TO DO:
- A) In the article about Richard Brown's childhood, where was he born?
- B) Please swap "photos" for "pictures" in the Richard Brown article, and write out everything from "Richard Brown, 80, who" down to "of his life.".
- C) Finish out the next part of the article on Richard Brown's boyhood in Rickling, carrying it on from its last sentence.

Richard Brown, 80, who now lives at Birchwood in Birchanger, dropped in
to the
Observer office to show us a delightful collection of treasured photos
which
chart those early days of his life.
He was born in March 1927 at Rose Cottage, next to All Saints Church in
Rickling, and five months later his family moved to 1 Rickling Corner
Cottages.
’Father [Sam Brown] was a horseman on a farm at High Laver
before the war and
then went to work for the council digging trenches.
’I started at Rickling school when I was about five. I used
to walk to school,
and when the war broke out there was no air raid shelter in the school
- only
one or two people had them.
’When the Battle of Britain was on in 1940, we could see it
and the school sent
us home. The cartridges from the Spitfires and Messerschmitts were
falling and
we had to walk home in it - it was just unbelievable.’
Another image that has remained with Mr Brown is that of one bitterly
cold
winter when the school milk froze solid. ‘We had to put the
one-third pint
bottles on a stove to thaw out and hope that the glass didn't
crack’. he said.
As a schoolboy he enjoyed drawing and for some years after he left
school in
early 1942, aged 14, some of his pictures remained on display.

INFORMATION SUPPLIED:
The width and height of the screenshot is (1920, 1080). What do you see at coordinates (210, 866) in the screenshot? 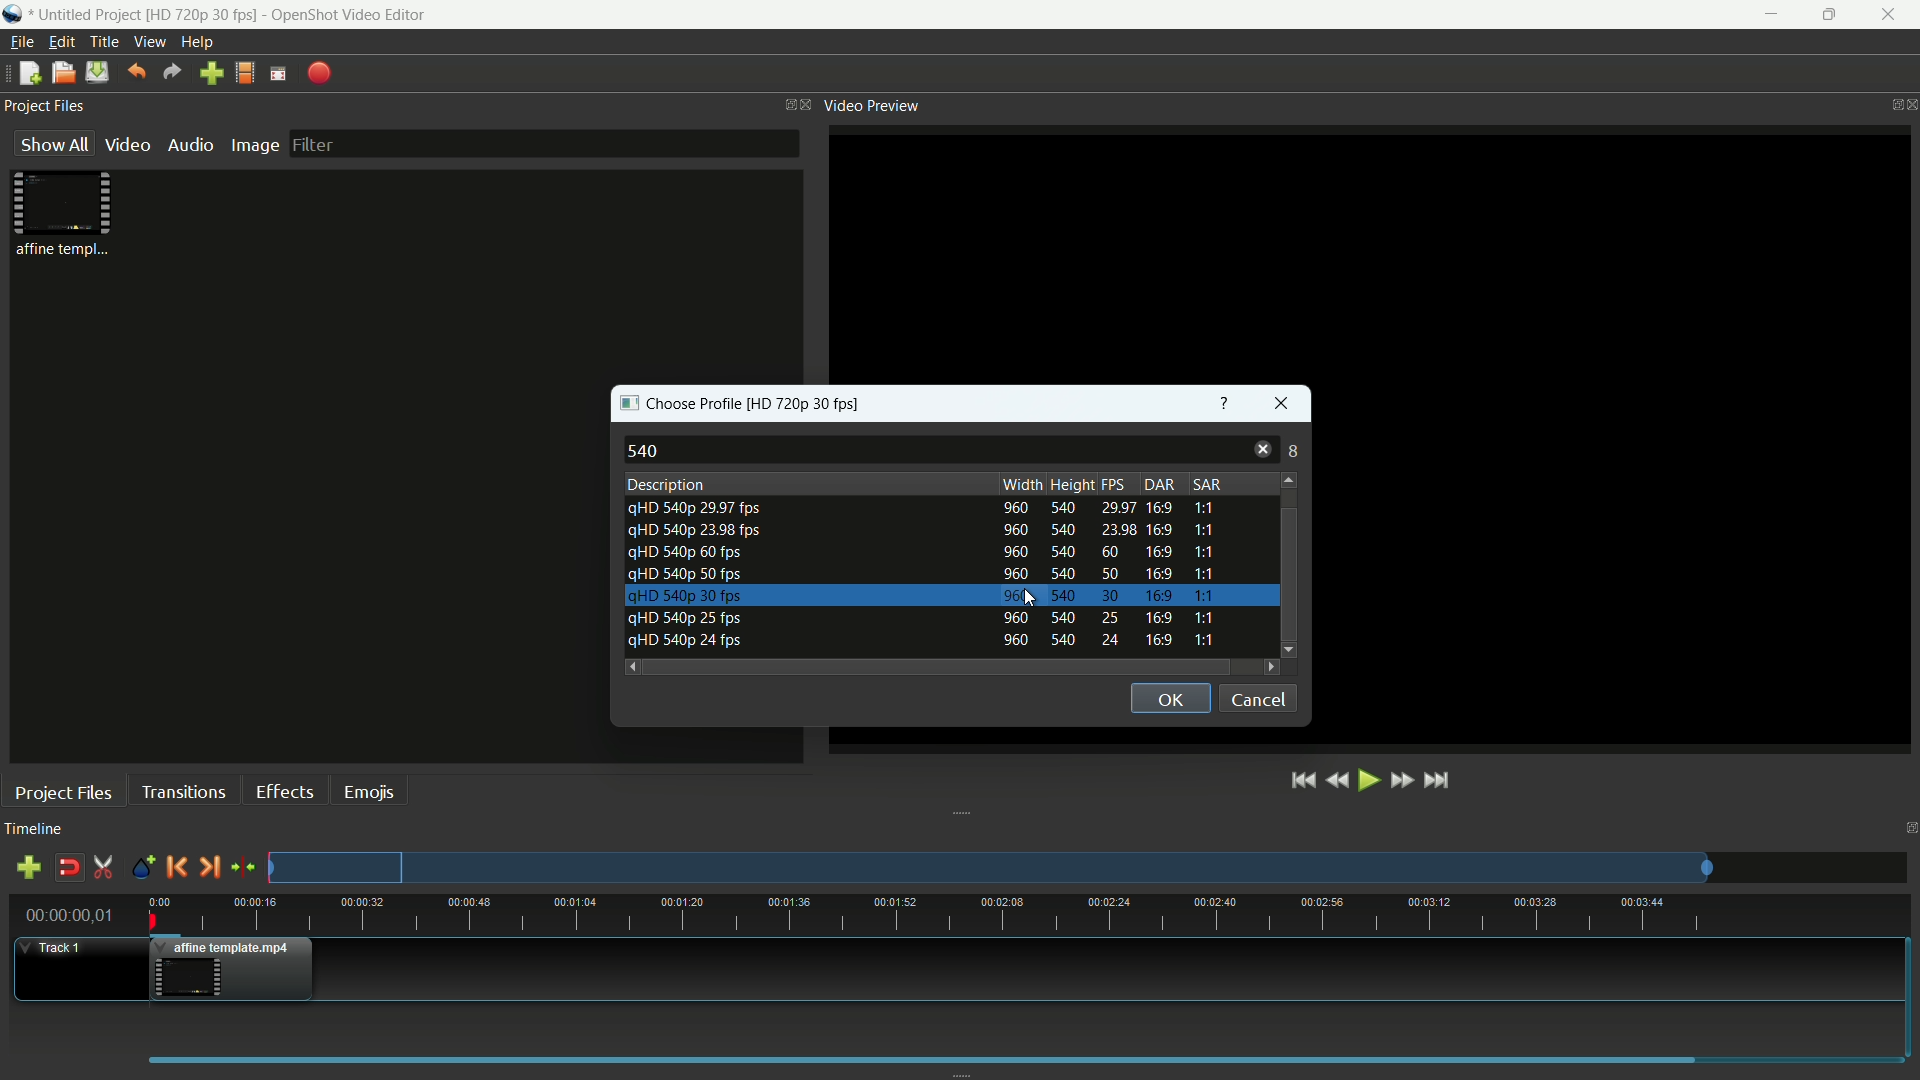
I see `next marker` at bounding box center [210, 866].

ANSWERS:
- A) He was born at Rose Cottage, next to All Saints Church in Rickling.

- B)
Richard Brown, 80, who now lives at Birchwood in Birchanger, dropped in
to the
Observer office to show us a delightful collection of treasured pictures
which
chart those early days of his life.

- C)
In those days the family used to get their water from a well at
Quendon. ‘My
dad would go down there with a yoke on his shoulders and two
buckets’, he said.
It was after the family's collie dog fell down the well and drowned
that it was
filled in and a tap was put by the back gate of the row of cottages
where the
Browns lived. ‘That was luxury really because we didn't have
to walk to the
well to get the water’, he said.
Mr Brown went to work for Tinney and Hitchcock on a farm at Church End,
Rickling, after leaving school. ‘I wasn't there very long
before I was given a
brand new tractor to drive. The Americans had sent over three
boat-loads - two
boats sank and they were distributed around the area.’
Mr Brown worked on the farm until 1951, when he got a job as a fitter
with
Aviation Traders at Stansted Airport. He stayed at the
airport until he retired in 1991 as a planning engineer in the control
office
of Swedish group FFV.
Mr Brown, who is married to June and has three sons, Roy, Paul and
Colin, and
two granddaughters, said of Rickling: ‘It was a typical
village. There were
three pubs then - there's only one now.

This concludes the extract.